Salí, como un demente, de la alcoba, y avancé por la galería que adornan los bustos de los emperadores romanos, hasta llegar a la central escultura del Minotauro. Sentía, en torno, a los orgullosos Orsini, que me cercaban como los emperadores a la bestia mítica, y al reconocer a mi sombra fatal, a mi espantoso espejo, en el Minotauro, besé sus labios marmóreos. Estremecía a Bomarzo la pasión amorosa, que brotaba por doquier, y yo hallaba refugio únicamente en aquel dulce amigo, hombre y bestia, mientras moría en la noche nuestro amor de solitarios.

Cuadro XIII, “Maerbale”

Corrieron los años, con su secuela de infortunios, y yo no podía eliminar de mi mente afiebrada la idea de que Julia y mi hermano Maerbale me deshonraban con una intriga incestuosa. Para salir de dudas, lo induje a Silvo de Narni, mi astrólogo, a que provocara, delante de mis ojos, una entrevista de los amantes supuestos. Me escondí en la arboleda, y no bien apareció Maerbale, Silvio lo convenció de que Julia lo aguardaba en su cámara. No me percaté de que Nicolás Orsini, el hijo adolescente de mi hermano, velaba también entre el follaje, y de que, cada uno desde su escondite, presenciábamos la ambigua escena. Besáronse los traidores y en seguida ordené a Abul que tratase de que el segundón descendiera del aposento de Julia, pero Nicolás, intuyendo el peligro, se le adelantó, urgiendo a su padre que se diera a la fuga. Instigado por mí, el esclavo lo persiguió con su daga desnuda. Así perdió Maerbale la vida.

Cuadro XIV, “La alquimia”

Silvio de Narni, astrólogo y alquimista a un tiempo, dedicó todos esos años a buscar, en su fantástico gabinete de los sótanos del castillo, la fórmula que me procuraría la inmortalidad augurada. Por fin la obtuvo, y una noche me convocó, para comunicármelo.Yo ya había realizado la peregrina, incomparable tarea de metamorfosear a las rocas de mi parque en otros tantos monstruos gigantescos. Era mi “Sacro Boscque”, la galería extravagante que hacía de mí un capitán de monstruos de piedra. Esas figuras -el Elefante, Neptuno, la Tortuga, el Combate Titánico, el Dragón y los Perros, el Bifonte, la enorme Ninfa, la Boca del Infierno- simbolizaban los episodios de mi existencia desconcertante. Nos rodeaban, en el mágico gabinete de Silvio, las estatuas polícromas de los alquimistas célebres, desde Hermes Trimegisto y Apolonio, hasta el gran Alejandro, y en tanto que el hechicero preparaba en su alambique la pócima suprema, me pareció que aquellas horribles formas danzaban como furias alrededor, contribuyendo a la elaboración del filtro. No me di cuenta de que el pequeño Nicolás, siempre en acecho, nos rondaba, ni menos que juraba vengar a su padre.
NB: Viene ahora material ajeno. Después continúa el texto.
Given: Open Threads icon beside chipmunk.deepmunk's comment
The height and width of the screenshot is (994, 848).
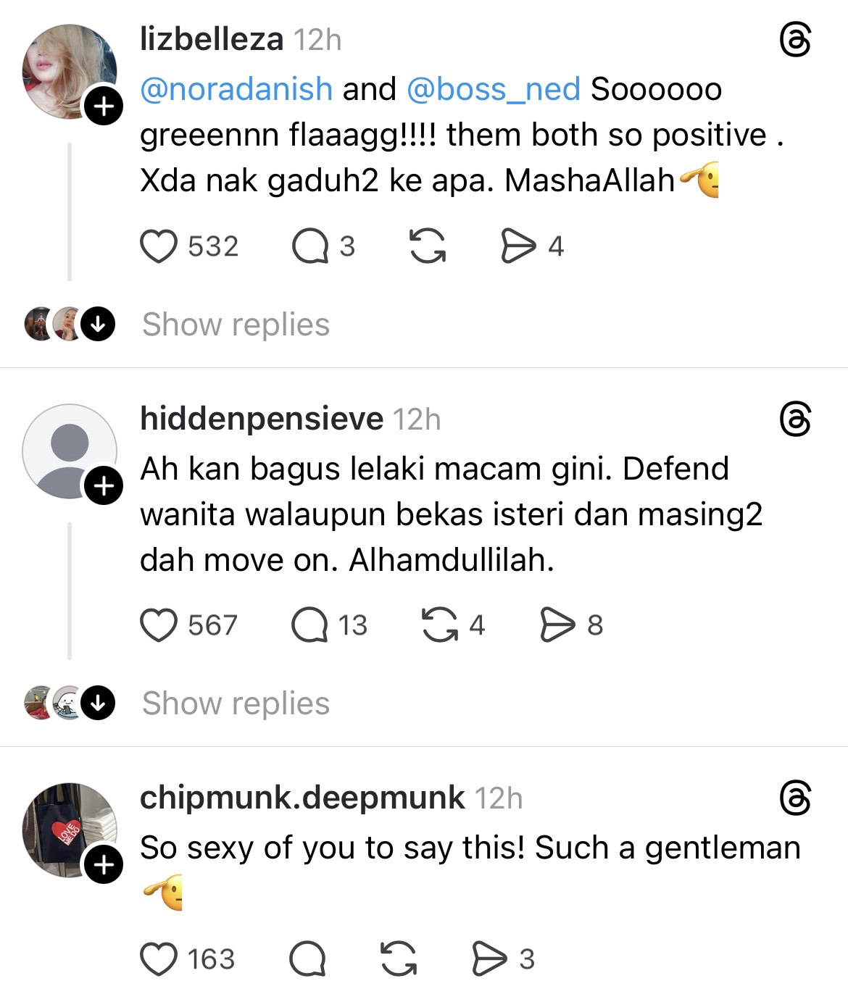Looking at the screenshot, I should point(795,798).
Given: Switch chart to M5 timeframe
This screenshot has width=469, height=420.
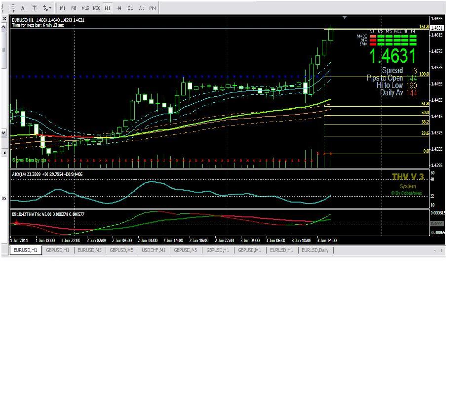Looking at the screenshot, I should pyautogui.click(x=74, y=8).
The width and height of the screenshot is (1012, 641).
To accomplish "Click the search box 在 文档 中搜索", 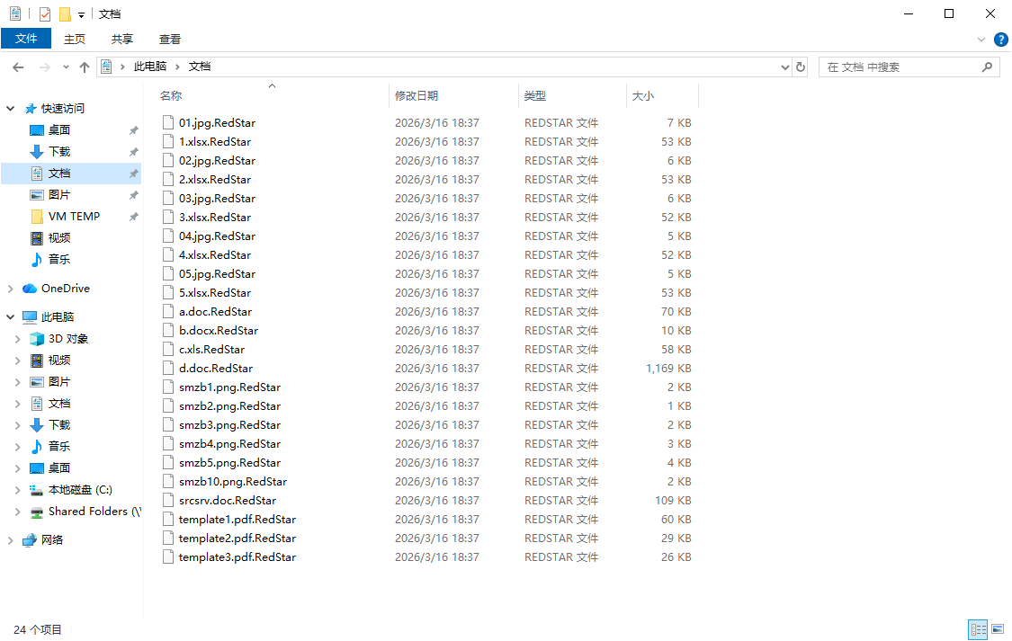I will click(x=902, y=67).

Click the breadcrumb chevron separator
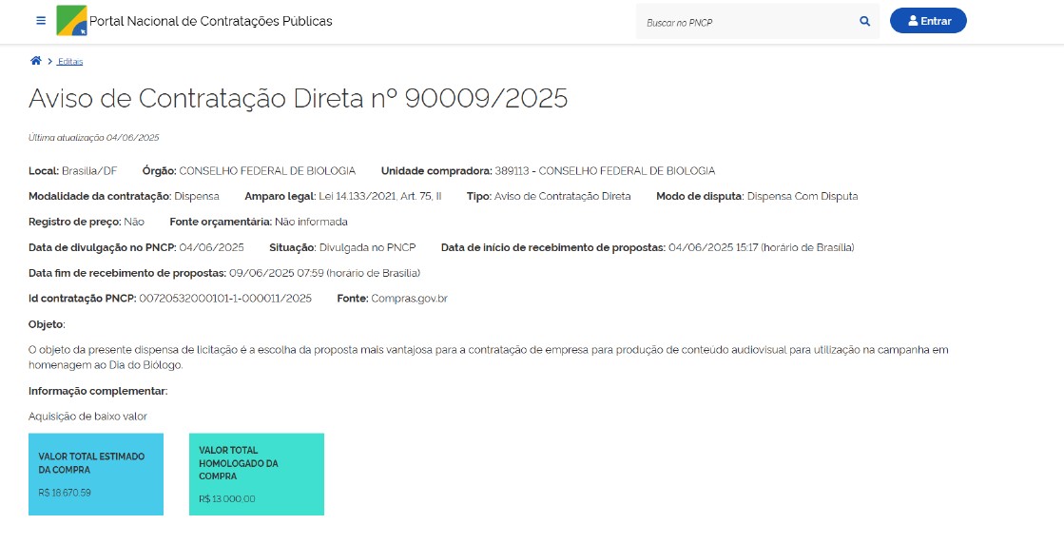pyautogui.click(x=49, y=62)
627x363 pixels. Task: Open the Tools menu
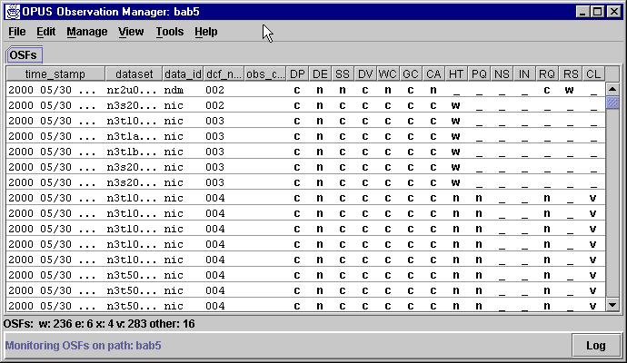[169, 32]
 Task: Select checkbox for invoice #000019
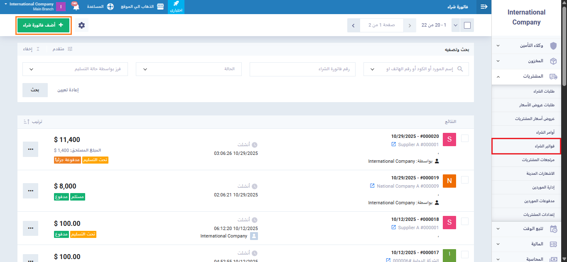click(465, 180)
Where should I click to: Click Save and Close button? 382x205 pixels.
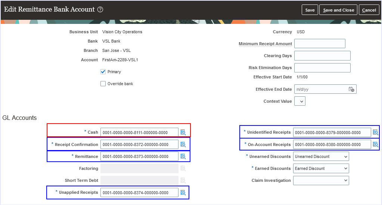338,10
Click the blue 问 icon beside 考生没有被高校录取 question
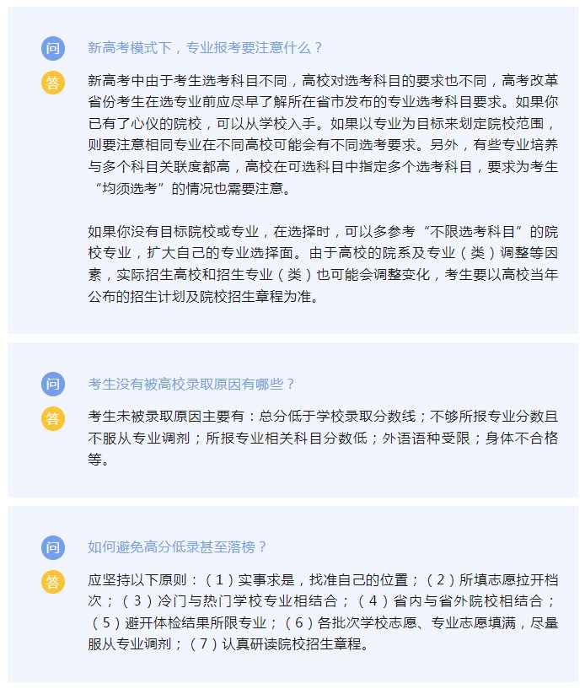 [53, 384]
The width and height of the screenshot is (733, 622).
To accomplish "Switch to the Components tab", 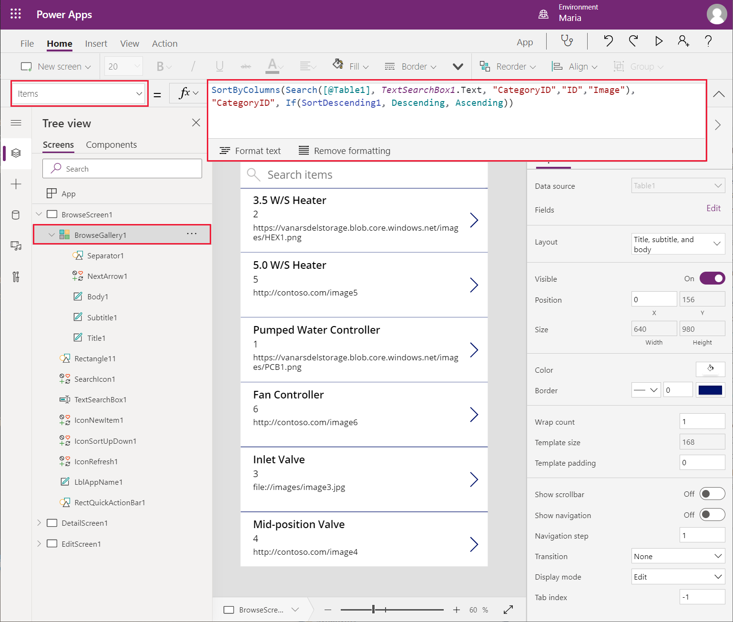I will click(x=111, y=145).
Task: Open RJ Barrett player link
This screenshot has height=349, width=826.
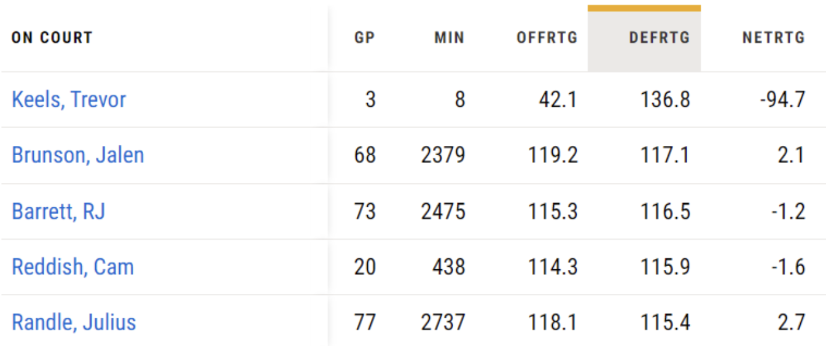Action: click(x=58, y=211)
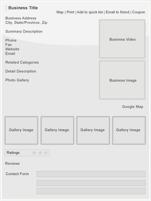Select the second Gallery Image thumbnail
151x201 pixels.
[57, 130]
Cuadro XV, “El Parque de los Monstruos”

Y ahora, porque Nicolás Orsini mezcló el filtro de la inmortalidad con el filtro del veneno, presiento que voy a morir. Los Monstruos de Bomarzo montan guardia a la vera del Duque cuyo soplo se apaga. ¡No he de morir! ¡No puedo morir! ¡Debo estar aquí siempre! ¡No me dejéis partir, santos, bienaventurados y papas de la familia Orsini! ¡Osos de los Orsini, no me dejéis partir! Porque yo soy la sangre de estas rocas amadas y la sangre que por amor derramé, también las fecunda. Mis ojos se cierran. ¿A dónde sino aquí, podría ser inmortal? El niño pastor ha regresado y besa mi frente. Ese beso equivale al perdón. Bomarzo me perdona. Mi corazón no late y no obstante me alzo y voy, con los brazos tendidos, hacia mis Monstruos. Un día vendrá aquí un soñador y recordará todo esto. Con él estaré yo aquí y ya para siempre, siempre, porque quien recuerda no ha muerto.